[Reading passage]:
--- start ---

The word "program" is often used loosely, and interchangeably with the word "process". But we should be very careful in the use of this word. It is silly to say that "a program is running." It should be "a process is running." This article and the associated lab experiment serve as a technical introduction at the freshman level to programs and processes. It introduces the control of processes as in stopping, resuming, changing priorities, and explains the resources (such as CPU time, etc.) consumed.
A program is a static (i.e., unchanging/passive) entity. It is a file whose content is rigidly formulated as needed by the operating system. For each OS, there are several such rigid formats. In Linux, ELF is the most common, and there are other formats. In Windows, the EXE format is the most common, and the obsolete COM format is till in use.
Programs are divided into two classes for the purposes of this course: Applications and Systems Programs. Programs such as word processors, email clients, web browsers are applications. Programs such as init (that controls the sessions of an OS), the loader that load a program into memory as a required prelude to making the program into a process, ifconfig/ ipconfig (that set the parameters of network cards) are systems programs. Programs whose absence would make an OS incomplete/ crippled are called systems programs. Programs that make a computer system useful in a particular way are applications. This definition has been evolving over the decades. E.g., compilers, linkers, and shells used be considered systems programs.
We write the source code of programs. A program may also have help files, documentation, and other such files. These are not essential in that their absence will not disable the launching of a program. When these files are asked for, you will only get a "missing file" error.
The source code is a file of text that must abide by the syntax and semantics of some programming language. Some well known programming languages are C++, Java, Perl, Python, and Assembly. For reasons of modularity and manageability, the source code is often split into multiple files.
Source code files are processed by programs called compilers, interpreters, and assemblers. After compilation of the source code, object code files are produced. The content of the object files is rigidly controlled. It is often the case that source code files written in different programming langauges are compiled into object code files that can be linked together.
In Linux, object code files have .o extension; in Windows, the extension for object code files is .obj.
Java files typically get compiled into the byte code of JVM, which is platform (i.e., CPU and OS) independent; the extension for these byte code files is .class. There are regular compilers also that compile Java straight into the machine code of a specific CPU.

--- end ---

[Dataset excerpt]:
--- start ---

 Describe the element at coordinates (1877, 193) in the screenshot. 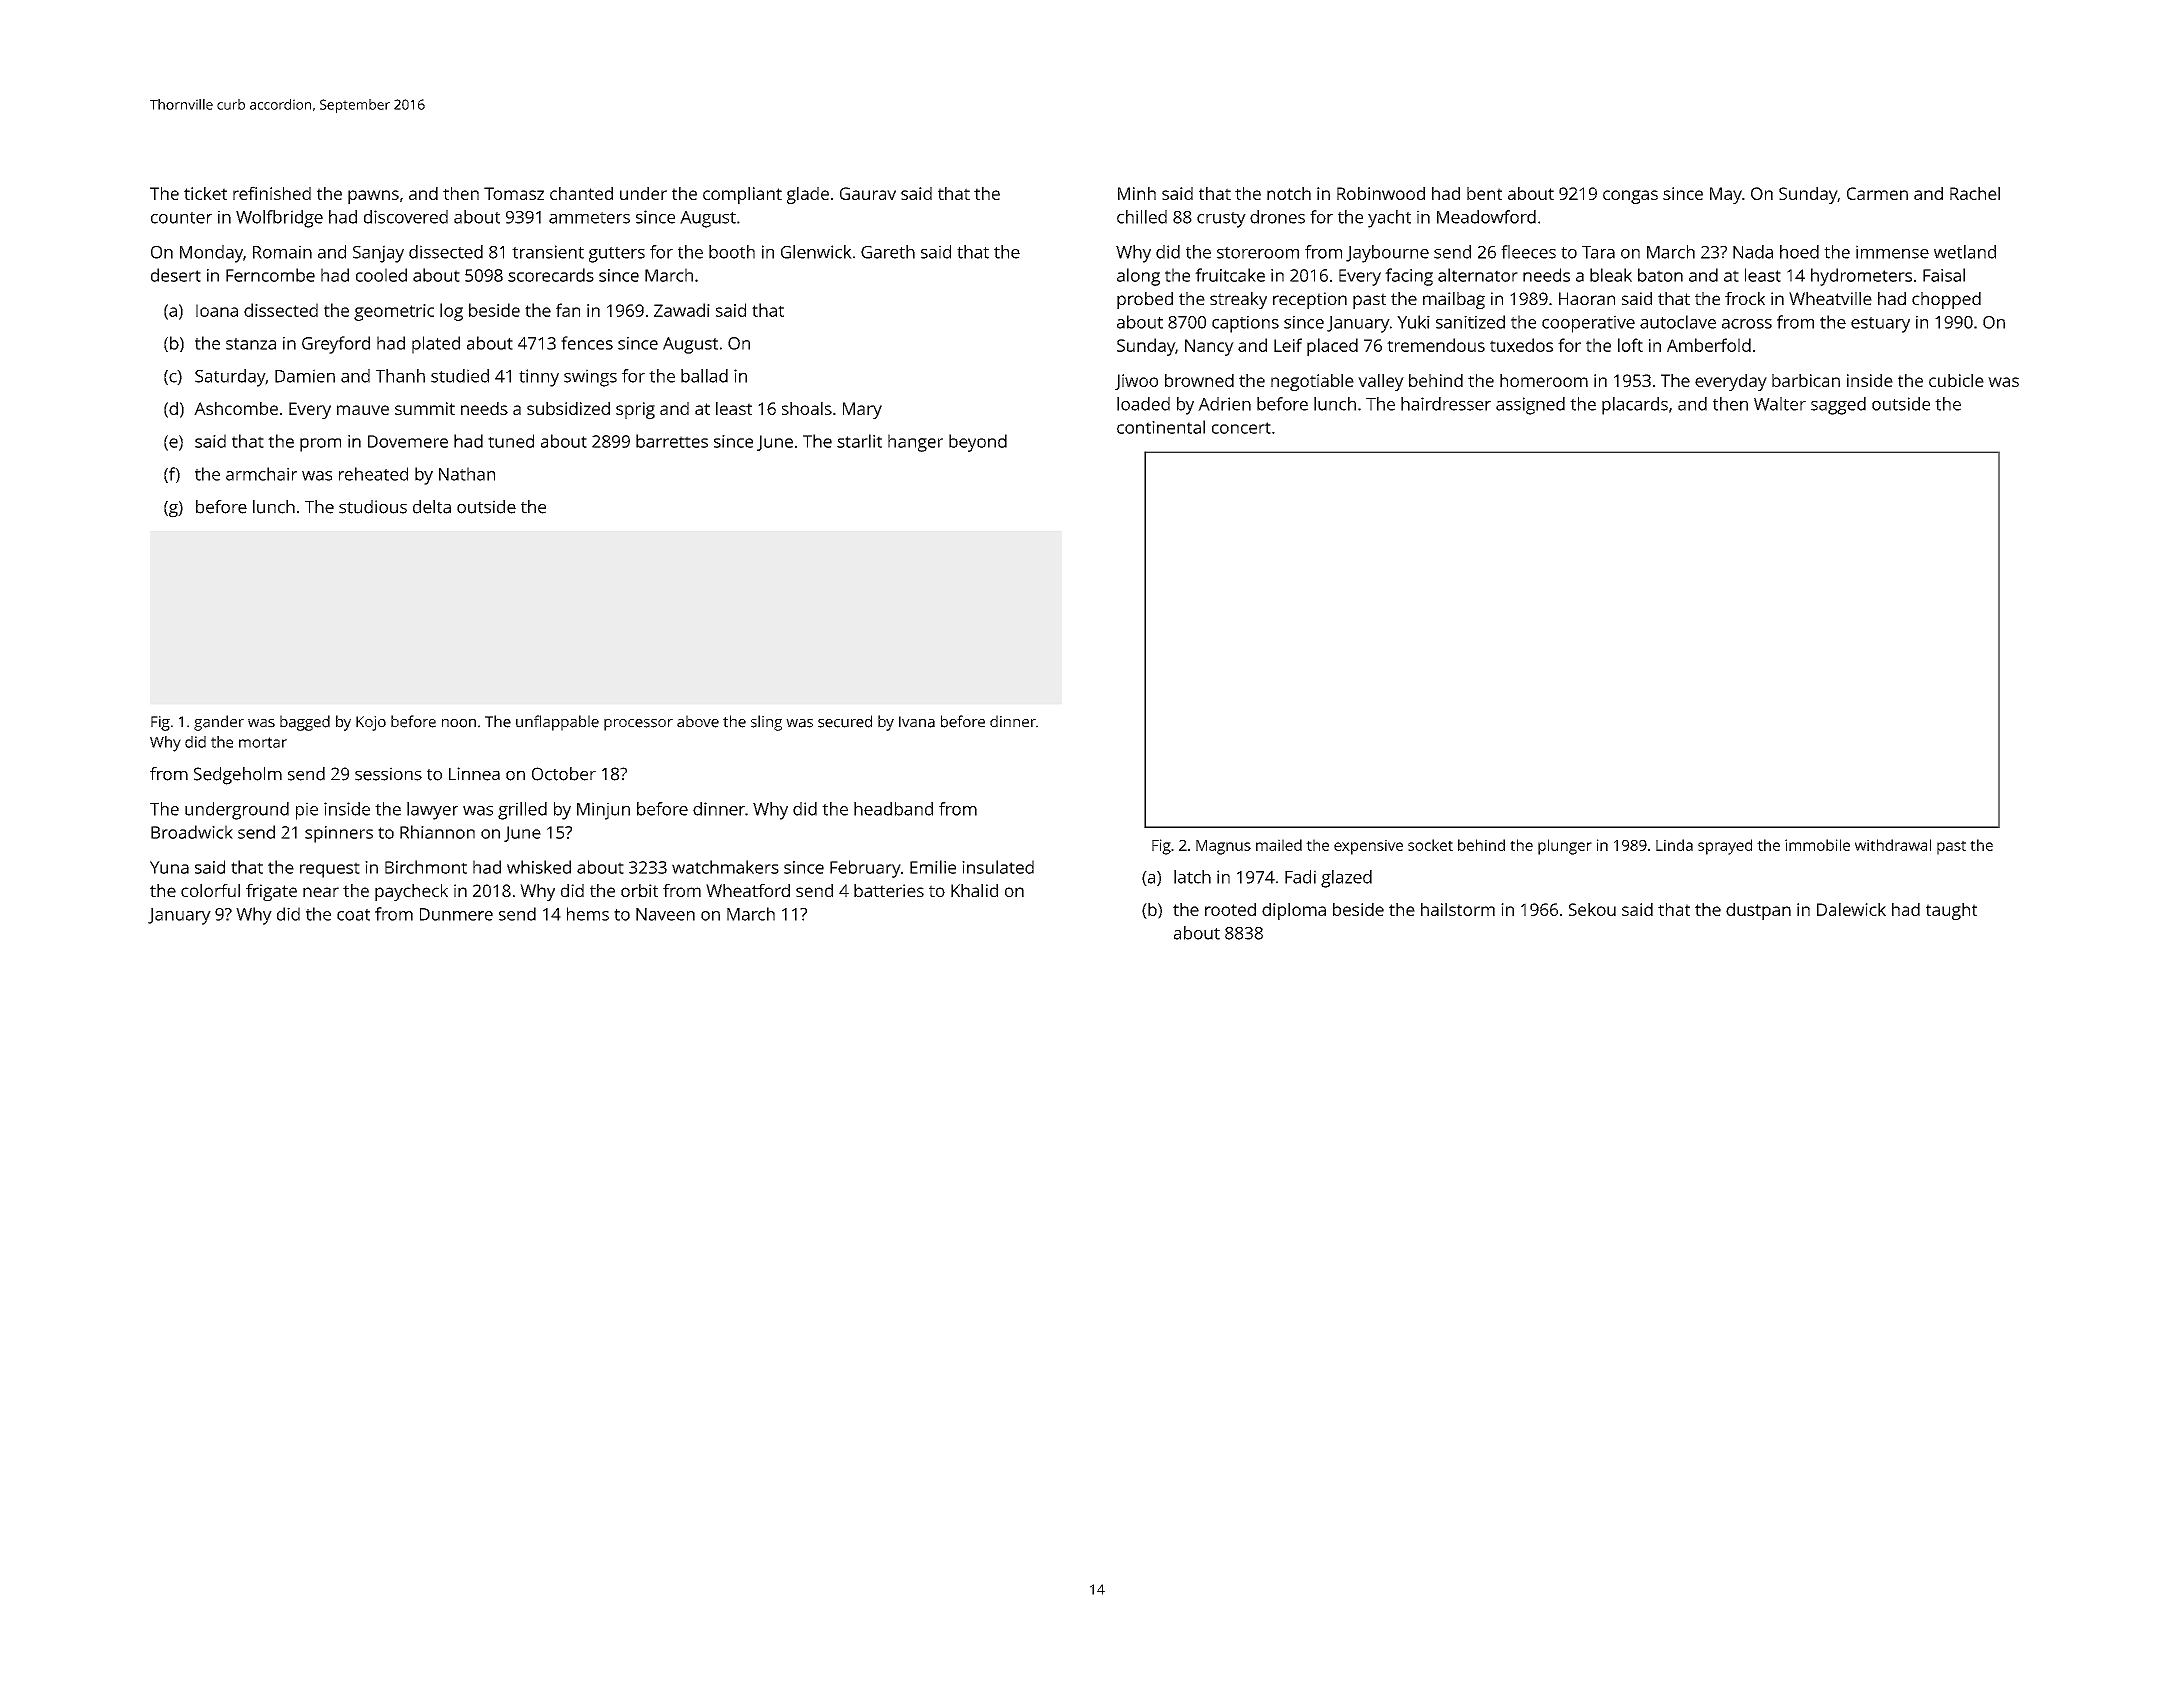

--- end ---

[What you need to do]:
a - List every programming language that the text on programs and processes names as well known.
b - According to the text on programs and processes, which program format is the most common in Linux?

[Results]:
a - C++, Java, Perl, Python, Assembly

b - ELF